The authors of the study cited below [1] indicate that distinguishing ordered sequential from random sequential mechanisms can be done using "dead-end" substrates that do not go on to form products. Lineweaver-Burke plots of the data should allow us to distinguish between the two cases.
The artificial substrate, a cognate of one of the two natural substrates, is unable to bind to the free enzyme, but is able to bind if the enzyme is already bound to the other substrate.

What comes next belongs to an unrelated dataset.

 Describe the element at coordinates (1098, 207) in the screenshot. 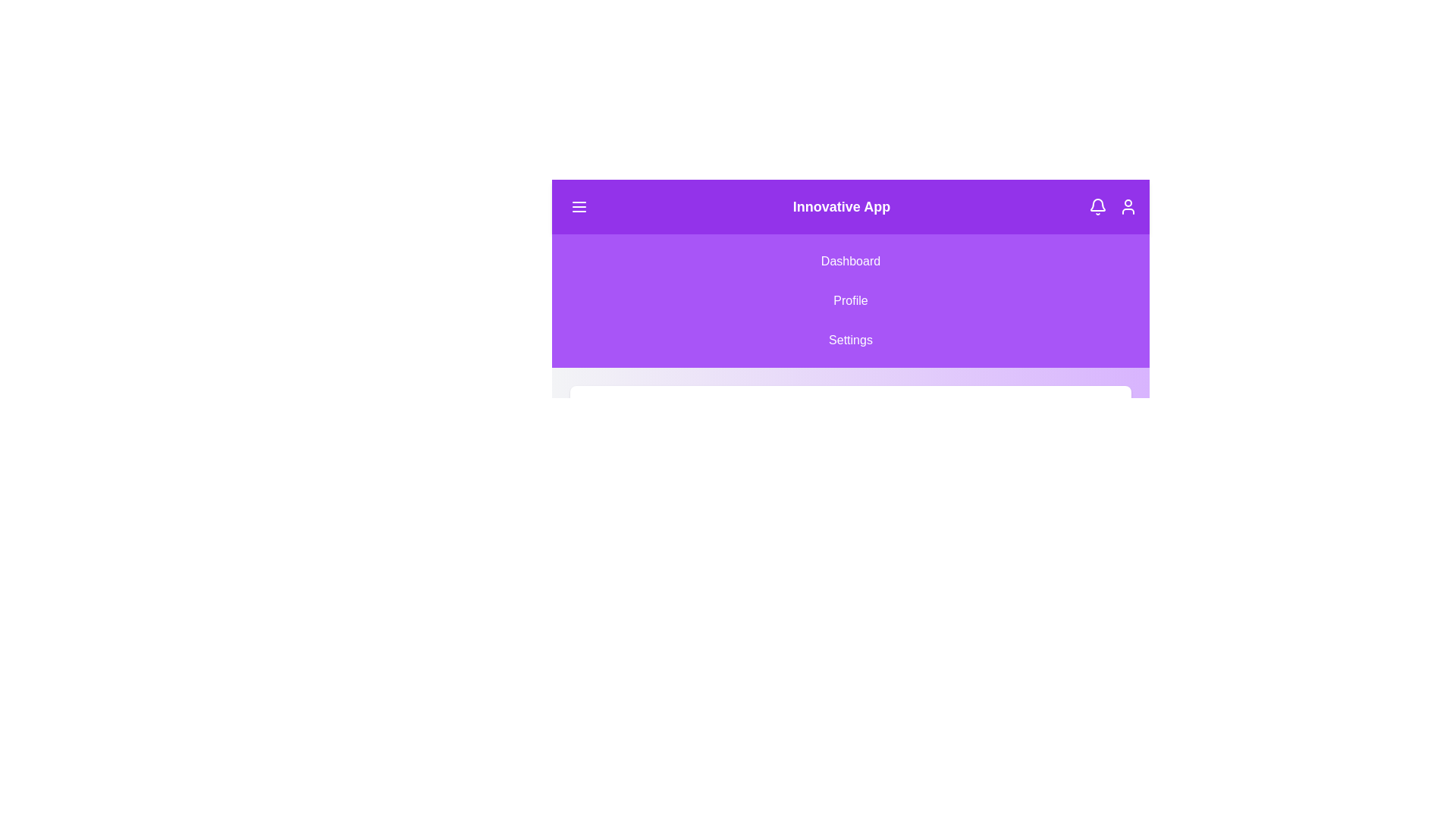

This is uncompetitive inhibition, which results in parallel lines in the Lineweaver-Burke plots; and we can infer that the artificial substrate's cognate binds only after the other substrate is bound.
Using this approach the authors were able to demonstrate both the ordered binding of substrates and ordered release of products. Lineweaver-Burke plots, shown in the paper, helped them distinguish between sequential/ordered and sequential/random.
I assume the language in this article is standard and correct. That said, the complexity of enzyme mechanisms are sometimes belied by classical mechanistic categories, and descriptions of the mechanism are key.
[1] Analysis of the kinetic mechanism of recombinant human isoprenylcysteine carboxylmethyltransferase (Icmt),Baron and Casey, Jan. 2005, BMC Biochemistry 5(1):19,DOI: 10.1186/1471-2091-5-19.